Here we will estimate the mean and standard deviation, assuming data following a Gaussian distribution. The model can be summarised as

\[\begin{equation} \begin{aligned} \mu & \sim \text{Gaussian}(0, 1) \\ \sigma & \sim \text{Gamma}(2, 1) \\ x_i & \sim \text{Gaussian}(\mu, \sigma) \\ \end{aligned} \end{equation}\]

Note that contrary to the JAGS/BUGS implementation, we can specify the model with whatever parametrization we want, and so we can use the standard deviation parameter (\(\sigma\)) directly in the model.

We want to produce a network that can handle data of various sample sizes \(n\). The inference net expects an input of the same size, and so we need a way how to summarise the raw data into a vector of a fixed length.

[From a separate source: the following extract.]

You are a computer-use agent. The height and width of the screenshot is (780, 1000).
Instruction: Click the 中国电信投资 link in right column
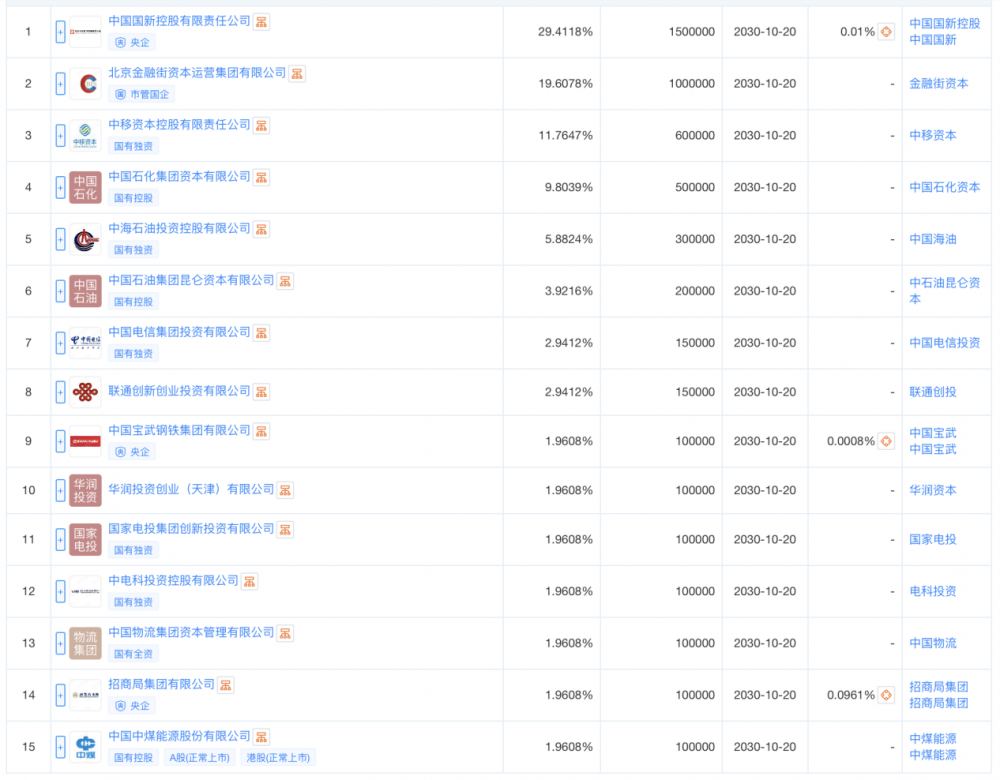pos(944,343)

We could simply exploit the fact that Gaussian data \(\textbf{x} = (x_1, \dots, x_n)\) can be sufficiently described by its observed mean \(\bar{x} = \sum_i^n \frac{x_i}{n}\), standard deviation \(s = \sqrt{\frac{\sum_i^n (x_i - \bar{x})^2}{n-1}}\), and sample size \(n\). You may notice that this is also the approach that we used in the previous chapters where we summarised a vector of bernoulli trials \(\textbf{x}\) in terms of its sufficient statistics: number of successes \(k\) and the number of trials \(n\).

Simulator

Code
def context(batch_size):
    n = np.random.randint(10, 501, size=batch_size)
    return dict(n = n)

def prior():
    mu = np.random.normal()
    sigma = np.random.gamma(shape=2, scale=1)
    return dict(mu=mu, sigma=sigma)

def summary(y):
    mean = np.mean(y)
    sd = np.std(y)
    return dict(mean=mean, sd=sd)
    
def likelihood(n, mu, sigma):
    y = np.random.normal(loc=mu, scale=sigma, size=n)
    return summary(y)


simulator = bf.simulators.make_simulator([prior, likelihood], meta_fn=context)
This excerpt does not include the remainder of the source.